Mon père aura marché toute sa vie : au catéchisme, à l’école, au moulin à scie de son père, sans compter sa marche sur la voie ferrée de Morin-Heights à Monfort, ce qui lui a permis de rencontrer Marie-Rose, qui allait devenir sa femme en 1933. Et, ses allées et venues entre la maison de Mont-Rolland et le barrage, qu’il a construit de ses mains en 1942, pour aller ouvrir l’eau, et, après avoir travaillé quelques heures, y remonter pour fermer l’eau cette fois.
Déménagé à Sainte-Adèle, il en arpentera tous les recoins, dès potron-minet*.
Direction : les écuries du Chanteclerc. Toute une trotte puisqu’il habite chemin Notre-Dame, juste en face de l’ancien couvent des dames de la Congrégation, maintenant une RPA. Il n’oublie jamais d’arrêter saluer M. Desjardins, le boulanger du Vieux-Four, qui lui offre le café et parfois une brioche aux raisins bien chaude.
Autre direction, le pit de sable presque au bout du chemin Notre-Dame, traversée sur un petit pont où la Doncaster et la rivière du Nord ne font plus qu’une, et retour par l’ancienne voie ferrée du P’tit train du Nord.

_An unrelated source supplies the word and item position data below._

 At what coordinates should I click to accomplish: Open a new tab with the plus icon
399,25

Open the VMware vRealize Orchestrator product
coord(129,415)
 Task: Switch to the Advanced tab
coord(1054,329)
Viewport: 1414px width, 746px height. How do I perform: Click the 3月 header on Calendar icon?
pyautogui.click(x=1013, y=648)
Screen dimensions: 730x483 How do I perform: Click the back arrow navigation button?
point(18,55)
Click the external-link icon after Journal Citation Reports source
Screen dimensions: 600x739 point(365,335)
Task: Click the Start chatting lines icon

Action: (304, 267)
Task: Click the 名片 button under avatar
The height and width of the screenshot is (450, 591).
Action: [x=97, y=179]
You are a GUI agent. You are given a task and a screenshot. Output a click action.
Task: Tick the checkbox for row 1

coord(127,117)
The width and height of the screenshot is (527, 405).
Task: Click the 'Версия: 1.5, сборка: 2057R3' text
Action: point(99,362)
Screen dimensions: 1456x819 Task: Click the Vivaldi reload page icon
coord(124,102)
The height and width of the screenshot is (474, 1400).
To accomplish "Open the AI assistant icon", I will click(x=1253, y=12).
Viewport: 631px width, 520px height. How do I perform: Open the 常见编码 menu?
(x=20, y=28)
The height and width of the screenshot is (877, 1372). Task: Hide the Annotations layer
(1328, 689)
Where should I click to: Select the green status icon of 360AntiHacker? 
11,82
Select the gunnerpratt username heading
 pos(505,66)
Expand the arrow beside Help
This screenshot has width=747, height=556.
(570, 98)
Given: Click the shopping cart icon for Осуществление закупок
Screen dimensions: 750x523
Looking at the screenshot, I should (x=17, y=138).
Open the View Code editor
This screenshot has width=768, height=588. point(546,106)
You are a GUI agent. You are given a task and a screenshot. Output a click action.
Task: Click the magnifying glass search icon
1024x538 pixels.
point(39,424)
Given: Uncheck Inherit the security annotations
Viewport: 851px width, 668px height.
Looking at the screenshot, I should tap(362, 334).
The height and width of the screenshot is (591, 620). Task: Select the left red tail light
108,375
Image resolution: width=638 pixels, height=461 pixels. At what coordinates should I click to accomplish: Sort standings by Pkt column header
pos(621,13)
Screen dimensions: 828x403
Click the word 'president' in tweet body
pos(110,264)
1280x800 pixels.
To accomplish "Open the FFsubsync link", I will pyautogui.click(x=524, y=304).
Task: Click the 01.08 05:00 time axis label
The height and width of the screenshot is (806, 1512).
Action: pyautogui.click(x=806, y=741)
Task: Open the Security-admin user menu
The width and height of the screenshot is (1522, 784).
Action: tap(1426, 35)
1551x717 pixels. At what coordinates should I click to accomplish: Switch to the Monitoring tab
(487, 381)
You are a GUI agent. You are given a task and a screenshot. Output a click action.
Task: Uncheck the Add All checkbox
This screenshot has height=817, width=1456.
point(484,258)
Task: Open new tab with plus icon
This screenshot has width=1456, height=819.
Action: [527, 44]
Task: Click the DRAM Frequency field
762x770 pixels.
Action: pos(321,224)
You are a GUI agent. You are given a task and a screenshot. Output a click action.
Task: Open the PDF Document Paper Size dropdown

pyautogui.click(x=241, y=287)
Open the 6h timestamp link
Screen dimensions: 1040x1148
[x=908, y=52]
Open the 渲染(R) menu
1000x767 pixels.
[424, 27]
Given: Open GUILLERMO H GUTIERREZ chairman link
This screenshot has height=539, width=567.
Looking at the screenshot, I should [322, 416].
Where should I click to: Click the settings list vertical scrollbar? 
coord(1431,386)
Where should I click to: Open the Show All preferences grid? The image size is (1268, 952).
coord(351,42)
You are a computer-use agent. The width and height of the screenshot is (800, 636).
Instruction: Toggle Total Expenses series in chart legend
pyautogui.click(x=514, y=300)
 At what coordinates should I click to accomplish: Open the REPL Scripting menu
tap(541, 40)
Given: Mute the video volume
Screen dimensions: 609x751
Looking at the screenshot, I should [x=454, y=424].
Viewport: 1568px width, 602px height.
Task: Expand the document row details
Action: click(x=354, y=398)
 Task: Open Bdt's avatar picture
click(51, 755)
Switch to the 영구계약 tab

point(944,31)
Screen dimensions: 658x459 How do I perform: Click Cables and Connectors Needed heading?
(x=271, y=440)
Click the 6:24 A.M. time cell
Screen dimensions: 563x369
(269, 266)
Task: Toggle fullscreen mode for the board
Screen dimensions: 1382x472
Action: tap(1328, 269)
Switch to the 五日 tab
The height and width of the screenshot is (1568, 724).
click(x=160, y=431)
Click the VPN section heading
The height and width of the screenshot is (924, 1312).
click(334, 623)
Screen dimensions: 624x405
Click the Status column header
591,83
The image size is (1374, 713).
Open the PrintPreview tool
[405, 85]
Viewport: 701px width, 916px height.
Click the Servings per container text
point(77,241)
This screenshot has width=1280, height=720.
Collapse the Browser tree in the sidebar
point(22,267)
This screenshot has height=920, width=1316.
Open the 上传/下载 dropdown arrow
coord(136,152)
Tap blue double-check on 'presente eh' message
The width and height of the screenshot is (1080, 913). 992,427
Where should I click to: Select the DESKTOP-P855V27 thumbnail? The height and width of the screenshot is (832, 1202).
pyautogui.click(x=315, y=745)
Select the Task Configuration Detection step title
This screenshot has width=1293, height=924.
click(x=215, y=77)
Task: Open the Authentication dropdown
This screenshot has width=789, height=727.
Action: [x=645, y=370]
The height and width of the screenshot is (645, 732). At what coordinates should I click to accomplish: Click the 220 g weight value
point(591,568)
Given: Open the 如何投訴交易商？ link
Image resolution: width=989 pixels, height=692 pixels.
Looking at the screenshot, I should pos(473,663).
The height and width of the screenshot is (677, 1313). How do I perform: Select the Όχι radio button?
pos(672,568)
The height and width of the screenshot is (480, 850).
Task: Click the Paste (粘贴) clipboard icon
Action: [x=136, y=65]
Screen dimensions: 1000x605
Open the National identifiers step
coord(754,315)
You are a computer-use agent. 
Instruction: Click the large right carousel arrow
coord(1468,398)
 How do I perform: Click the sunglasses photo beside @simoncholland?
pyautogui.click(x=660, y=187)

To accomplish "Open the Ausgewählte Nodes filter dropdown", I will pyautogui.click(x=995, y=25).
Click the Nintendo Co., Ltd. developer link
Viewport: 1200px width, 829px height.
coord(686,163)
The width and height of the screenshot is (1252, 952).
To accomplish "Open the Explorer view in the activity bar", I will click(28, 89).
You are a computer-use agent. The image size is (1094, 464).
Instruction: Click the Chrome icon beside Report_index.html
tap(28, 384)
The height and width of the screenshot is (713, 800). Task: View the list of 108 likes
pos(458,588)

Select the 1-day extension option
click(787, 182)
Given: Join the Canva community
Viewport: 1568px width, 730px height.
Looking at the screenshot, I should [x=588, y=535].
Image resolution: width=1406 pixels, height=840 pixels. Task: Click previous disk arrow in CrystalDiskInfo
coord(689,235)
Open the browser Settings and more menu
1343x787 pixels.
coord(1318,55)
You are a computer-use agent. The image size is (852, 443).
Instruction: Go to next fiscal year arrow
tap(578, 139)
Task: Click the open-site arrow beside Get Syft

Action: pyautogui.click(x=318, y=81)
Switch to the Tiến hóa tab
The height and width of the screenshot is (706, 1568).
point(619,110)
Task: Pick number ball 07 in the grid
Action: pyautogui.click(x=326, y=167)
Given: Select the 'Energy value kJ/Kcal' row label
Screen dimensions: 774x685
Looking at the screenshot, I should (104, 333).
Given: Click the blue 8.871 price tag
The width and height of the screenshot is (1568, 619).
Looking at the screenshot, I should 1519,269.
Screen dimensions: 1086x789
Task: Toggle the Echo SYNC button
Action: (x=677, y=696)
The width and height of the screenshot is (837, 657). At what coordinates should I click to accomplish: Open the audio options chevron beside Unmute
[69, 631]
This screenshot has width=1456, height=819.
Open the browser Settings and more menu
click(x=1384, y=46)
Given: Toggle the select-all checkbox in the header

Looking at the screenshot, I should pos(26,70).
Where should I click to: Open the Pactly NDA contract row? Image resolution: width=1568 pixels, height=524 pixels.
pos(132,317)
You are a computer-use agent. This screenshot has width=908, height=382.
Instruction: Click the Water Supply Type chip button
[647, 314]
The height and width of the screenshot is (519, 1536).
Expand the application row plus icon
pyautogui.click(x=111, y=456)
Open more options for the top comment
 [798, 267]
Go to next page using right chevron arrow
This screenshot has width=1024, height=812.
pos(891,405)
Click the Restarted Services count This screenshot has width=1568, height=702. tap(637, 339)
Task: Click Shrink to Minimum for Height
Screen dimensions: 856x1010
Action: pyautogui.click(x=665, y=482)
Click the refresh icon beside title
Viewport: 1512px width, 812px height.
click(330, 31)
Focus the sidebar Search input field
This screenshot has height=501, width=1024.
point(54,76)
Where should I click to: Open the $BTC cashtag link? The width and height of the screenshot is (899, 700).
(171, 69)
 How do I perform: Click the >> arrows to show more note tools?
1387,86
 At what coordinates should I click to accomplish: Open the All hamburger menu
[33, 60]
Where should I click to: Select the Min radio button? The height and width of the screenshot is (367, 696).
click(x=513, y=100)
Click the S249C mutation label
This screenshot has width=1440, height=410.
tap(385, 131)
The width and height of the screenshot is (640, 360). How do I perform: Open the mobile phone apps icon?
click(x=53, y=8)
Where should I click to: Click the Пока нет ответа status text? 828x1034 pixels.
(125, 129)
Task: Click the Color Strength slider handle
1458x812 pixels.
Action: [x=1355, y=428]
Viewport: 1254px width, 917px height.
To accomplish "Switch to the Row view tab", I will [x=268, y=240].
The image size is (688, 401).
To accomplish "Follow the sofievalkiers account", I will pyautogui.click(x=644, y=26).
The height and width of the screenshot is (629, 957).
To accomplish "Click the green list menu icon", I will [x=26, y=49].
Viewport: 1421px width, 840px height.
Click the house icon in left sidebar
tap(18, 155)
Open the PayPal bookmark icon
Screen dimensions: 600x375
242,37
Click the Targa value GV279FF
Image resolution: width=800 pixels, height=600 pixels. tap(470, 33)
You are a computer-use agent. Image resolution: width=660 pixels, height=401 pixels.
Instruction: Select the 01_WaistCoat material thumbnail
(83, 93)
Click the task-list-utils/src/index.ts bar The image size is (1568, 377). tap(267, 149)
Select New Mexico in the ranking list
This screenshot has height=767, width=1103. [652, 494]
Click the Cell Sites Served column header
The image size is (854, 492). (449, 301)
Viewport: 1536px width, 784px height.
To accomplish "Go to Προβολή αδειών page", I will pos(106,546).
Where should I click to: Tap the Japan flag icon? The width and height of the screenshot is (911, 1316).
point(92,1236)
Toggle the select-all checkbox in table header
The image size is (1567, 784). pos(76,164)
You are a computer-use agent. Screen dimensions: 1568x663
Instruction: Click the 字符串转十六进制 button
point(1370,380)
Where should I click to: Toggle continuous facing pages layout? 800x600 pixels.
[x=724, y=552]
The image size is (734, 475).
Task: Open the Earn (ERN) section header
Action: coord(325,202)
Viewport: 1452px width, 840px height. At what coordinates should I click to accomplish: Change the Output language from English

Salutations à d’anciens compatriotes de Mont-Rolland et retour à Sainte-Adèle, « par en arrière ». Il n’a jamais aimé le boulevard. Trop bruyant; il n’y entend pas les tourterelles tristes qui le saluent au passage quand il emprunte un sentier qui le ramène chez lui.
Un matin d’avril 2004, il ne revient pas à la maison. Il n’est pas en promenade, mais à la messe, où il s’est effondré.
À partir de là, et pour l’année et demie qui a suivi, sa vie n’a plus de couleur ni d’odeur. Hospitalisé à Saint-Jérôme, pour son malheur, puis transféré dans une résidence à Montréal, il doit se contenter de marcher dans le petit parc au coin de Saint-Laurent et de Saint-Joseph, tous les jours, appuyé au bras de l’un de ses fils ou d’un ami de son fils.
Il ne reverra jamais Marie-Rose, sa femme, à cause d’une épidémie de la bactérie C. difficile. Elle l’attrapera elle aussi et mourra dans des circonstances inhumaines à l’urgence de l’hôpital Fleury, qui la considérera comme une « vieille » de 97 ans, qui n’est bonne qu’à mourir, en août 2004.
Je me trompe… Il a revu Marie-Rose dans son cercueil, à Sainte-Adèle, le jour de ses funérailles. Il lui a tenu la main tout en récitant un Notre Père et un Je vous salue Marie pour le repos de son âme.
Le soir, il dira à une préposée : « Ma femme est morte. Heureusement, il me reste mes gars. »
*Une expression qu’il n’a jamais utilisée, mais que son fils emploie à cause de son amour immodéré des chats.
Très touchant. Merci
Merci. C’est gentil. J’essaie de faire revivre certains souvenirs de mes Laurentides et de ma famille.